Mobile malware sends premium rate SMS messages

Mobile phone malware sending SMS text messages

The world of mobile malware isn’t completely dormant.

Although we have been waiting almost ten years now for the dire predictions of some security companies to come true about the tidalwave of mobile malware waiting for us “real soon now”, there are still the occasional sightings of new malicious code which affects mobile phones.

These new mobile phone viruses are treated as something of a curiousity inside our labs, and analysts who normally spend all day examining mostly Windows-related malware may view it as a nice distraction from the run-of-the-mill malicious code.

The latest example to arrive in SophosLabs is Troj/Konov-A, a Trojan horse that doles out SMS text messages to premium rate numbers (thus, apparently generating revenue for the perpetrators).

That means that the Trojan, which appears to originate from Russia, also costs the user money of course.

It’s apparent that Konov isn’t the first piece of malware to try such a trick.

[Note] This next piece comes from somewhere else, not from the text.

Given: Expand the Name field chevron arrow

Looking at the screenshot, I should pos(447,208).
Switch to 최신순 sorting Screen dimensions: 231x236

For instance, in March 2006 the Redbrow Trojan horse attempted to perpetrate a similar ruse but according to our friends at Moscow-based security company Kaspersky, Konov is also being spread via social networking websites like Vkontakte (a Russian Facebook-lookalike).

By the way, there is a significant security problem on mobile phones – but it isn’t primarily the malware issue. Although phone users (especially smartphone owners) should exercise caution over which programs they install, and what links they click on, from their device, the main security issue with phones is that users lose them. They leave them on trains, they slip down the back of cinema seats, or they get stolen while you’re in Starbucks.

If your phone is carrying information that might be useful to a criminal (and more and more of them do exactly that) then you best make sure that the information is properly secured behind a password and strong encryption, or potentially face the consequences.